Blog Post

Transgender-in-the-military dispute reaches Supreme Court

November 26, 2018 | by Lyle Denniston

Attempting once again a highly unusual legal maneuver for getting prompt Supreme Court review of major controversial issues, the Trump Administration has asked the Justices to restore the military’s power to exclude most transgender people from serving in the armed forces.  That policy is temporarily blocked nationwide by orders of three federal trial judges.

As in other instances, the government’s new requests on Friday were made without waiting for lower courts to complete their review of the policy.

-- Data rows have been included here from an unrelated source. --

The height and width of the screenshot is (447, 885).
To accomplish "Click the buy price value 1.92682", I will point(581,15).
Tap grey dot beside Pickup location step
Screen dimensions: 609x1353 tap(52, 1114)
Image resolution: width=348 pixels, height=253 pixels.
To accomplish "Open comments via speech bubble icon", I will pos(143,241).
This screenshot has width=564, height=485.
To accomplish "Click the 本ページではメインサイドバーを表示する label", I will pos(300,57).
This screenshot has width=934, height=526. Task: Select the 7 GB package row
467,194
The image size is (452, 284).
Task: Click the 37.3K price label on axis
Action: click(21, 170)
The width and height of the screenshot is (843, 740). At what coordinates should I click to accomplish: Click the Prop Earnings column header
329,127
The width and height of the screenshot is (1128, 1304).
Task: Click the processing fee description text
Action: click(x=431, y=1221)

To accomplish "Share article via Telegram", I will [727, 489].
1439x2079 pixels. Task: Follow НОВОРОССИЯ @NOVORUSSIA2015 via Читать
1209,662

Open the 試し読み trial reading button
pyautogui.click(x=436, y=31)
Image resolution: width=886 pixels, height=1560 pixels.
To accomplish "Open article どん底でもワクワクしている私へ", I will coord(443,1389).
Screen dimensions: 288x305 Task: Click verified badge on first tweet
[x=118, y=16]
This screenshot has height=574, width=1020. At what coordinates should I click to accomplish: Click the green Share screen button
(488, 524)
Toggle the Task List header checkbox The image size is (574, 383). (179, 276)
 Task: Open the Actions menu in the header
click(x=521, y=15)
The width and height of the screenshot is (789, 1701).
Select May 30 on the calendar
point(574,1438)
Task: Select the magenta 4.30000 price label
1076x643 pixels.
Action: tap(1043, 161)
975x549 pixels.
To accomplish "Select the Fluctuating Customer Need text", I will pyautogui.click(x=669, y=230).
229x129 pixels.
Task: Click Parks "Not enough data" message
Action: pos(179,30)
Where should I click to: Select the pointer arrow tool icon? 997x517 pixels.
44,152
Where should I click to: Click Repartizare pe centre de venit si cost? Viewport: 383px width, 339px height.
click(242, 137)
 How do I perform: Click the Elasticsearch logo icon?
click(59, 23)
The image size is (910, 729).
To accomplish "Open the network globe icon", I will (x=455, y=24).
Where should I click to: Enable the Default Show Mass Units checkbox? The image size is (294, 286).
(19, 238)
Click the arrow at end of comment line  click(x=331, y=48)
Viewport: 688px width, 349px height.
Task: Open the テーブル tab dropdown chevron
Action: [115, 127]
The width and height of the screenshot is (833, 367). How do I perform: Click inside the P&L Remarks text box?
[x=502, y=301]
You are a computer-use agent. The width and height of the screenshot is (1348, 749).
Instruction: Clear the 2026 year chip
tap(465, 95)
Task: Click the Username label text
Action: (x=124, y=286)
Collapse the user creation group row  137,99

Seeking to bypass altogether the federal appeals court level of review, the Administration filed three companion appeals and urged the Justices to take on all three, with final rulings before the Justices’ current term is finished in late June.  If the Court is not willing to grant review at this point, it should at least block the three trial court orders so that enforcement of the policy could begin swiftly.

The Justices have the option of granting either request, or denying them and then await the review process to be completed in lower courts.  It would take four votes of Justices to grant review, but five votes to set aside the lower court orders now keeping the policy on hold.

President Trump personally ordered the Pentagon to adopt a flat ban on any transgender individual from continuing to serve in uniform or from joining the military anew by enlisting.  The Pentagon, after a study, modified the policy somewhat, but still retained the ban on any transgender person from serving unless they were willing to do so in the gender identity they were assigned at birth, rather than the opposite gender they have come to prefer.   No one would be allowed to serve or join if they had received medical treatment for the transgender medical condition, enabling them to transition to the opposite gender.

In the new appeals to the Supreme Court, Administration lawyers argued: “There is no fundamental right to serve in the military, much less to do so in a particular manner.”

A transgender person is one who was assigned a specific male or female gender at birth, but who, as they grow up, comes to identify themselves as of the opposite gender.  While it is considered a medical condition, it is not generally a disabling disorder and transgender people function fully in many lines of work and in life.   Many have medical or surgical treatment that enables a fuller transition to the opposite gender.

The Pentagon, however, believes that allowing transgender people to be on duty in the military while living their lives in the opposite gender from that assigned at birth would cause problems in the ranks, invading the privacy of troops who accept their birth gender assignment, and would impair military effectiveness.  In taking that position, the Pentagon cites the “unique mental and emotional stresses of military service.”

In temporarily blocking the Pentagon policy nationwide, the three trial judges ruled that it would be unconstitutional to treat transgender people unequally in the opportunity to serve in uniform, would violate their rights to be treated fairly while in the military, and would compel them to disclose private information about their gender status.

Those are the issues that the Administration wants the Justices to review, and then to overturn.

One of the three trial judge’s order against enforcement of the policy has already been the subject of a hearing in a federal appeals court.  Earlier this month, Administration lawyers told that appeals court that, if it did not issue a final ruling on the issue by today’s date, the government would then ask the Supreme Court to move in without waiting for any further decisions in the lower courts.  The appeals court did not respond to that government deadline.

In Friday’s filings, government lawyers made clear that the approach they prefer the Supreme Court to take would be to grant review, because doing that would put all further proceedings in the lower courts on hold pending a final decision by the Justices.

In ordinary practice in federal courts, a party is not allowed to appeal to a higher court until there is a final ruling in the proper lower court.  But there is a special provision in federal law that allows a maneuver – supposedly used only rarely – that permits the government to bypass the appeals court level, and take a truly important and urgent case from a trial court’s ruling directly to the Supreme Court.

That is a provision, however, that the Trump Administration has been attempting with increasing frequency, when it loses a case on a significant policy issue when a trial court has ruled against the government position.

For example, it is currently using that legal tactic in asking the Justices to overturn trial court orders that have kept intact nationwide the six-year-old policy that protects some 700,000 young undocumented immigrants from being deported, after spending almost all of their lives living in this country.   That policy was first adopted by the Obama Administration, but President Trump wants it ended and Congress has so far not stepped in to save the program. (The policy is titled “Deferred Action for Childhood Arrivals,” or DACA.)

The Trump Administration has also been using the appeals-bypass approach in asking the Justices to stop a wide-ranging lawsuit over global warming and a constitutional case involving an Administration plan to ask every American about their citizenship as part of the 2020 census.

So far, the Supreme Court has been unwilling to speed up the review process in most of these instances.  The Administration, nevertheless, keeps trying.

Lyle Denniston has been writing about the Supreme Court since 1958.  His work has appeared here since mid-2011.